Showing the tenacity that marked her career, she battled back though and her two French Open titles on a clay court surface she once loathed earned Sharapova admiration.

Her career took a dark turn in 2016.
After an 18th consecutive defeat by Serena Williams, in the quarter-finals of the Australian Open, Sharapova failed an anti-doping test and was initially banned for two years by the International Tennis Federation (ITF).

Sharapova claimed she had not realised that meldonium, which she said she had taken for health issues throughout her career, had been added to the World Anti-Doping Agency’s banned list.

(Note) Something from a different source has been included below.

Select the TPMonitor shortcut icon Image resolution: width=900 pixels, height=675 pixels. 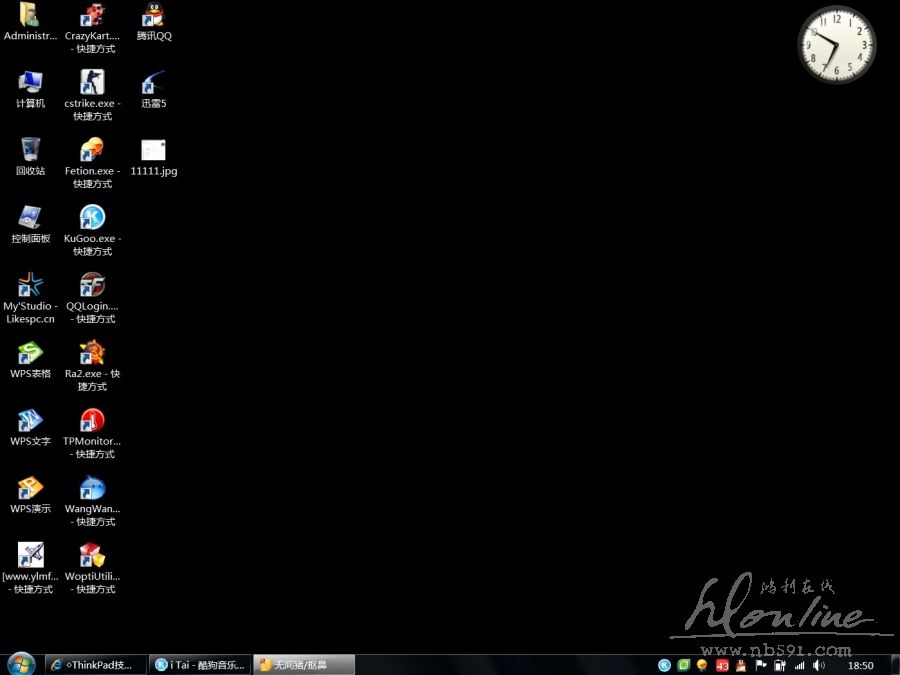click(92, 421)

Maria Sharapova has a blank look on her face as she sits in front of a microphone.
Her ban was eventually reduced to 15 months and she returned to action in April 2017 after being handed wildcards at several events, which drew criticism from some fellow players.

Later that year she won the Tianjin Open, the last title of a storied career that earned her $US38.7 million ($59 million) in prize money — a figure dwarfed by off-court earnings that according to Forbes made her the highest-paid female athlete for 11 years in a row.

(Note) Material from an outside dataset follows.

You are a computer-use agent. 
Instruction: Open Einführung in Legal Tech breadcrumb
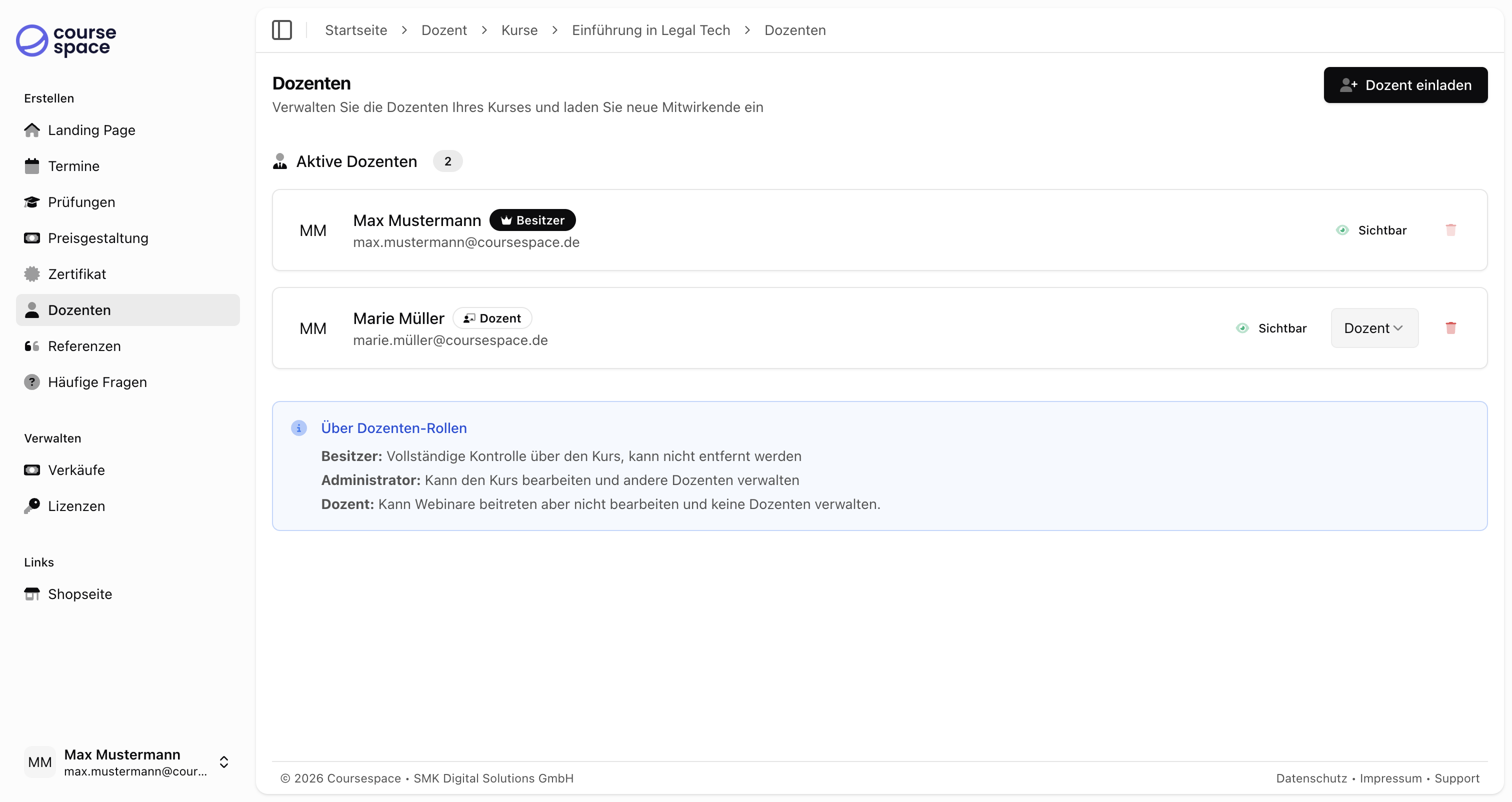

The all-too-frequent career breaks gave Sharapova time to establish a confectionery company called Sugarpova, from which some of the proceeds go to the Maria Sharapova Foundation — a charity set up to help victims of the 1986 Chernobyl nuclear accident from which her parents fled.

While that will keep her busy, Sharapova said the thrill of competition will be missed.
“In giving my life to tennis, tennis gave me a life,” she said.
“I’ll miss it every day, I’ll miss the training and my daily routine.”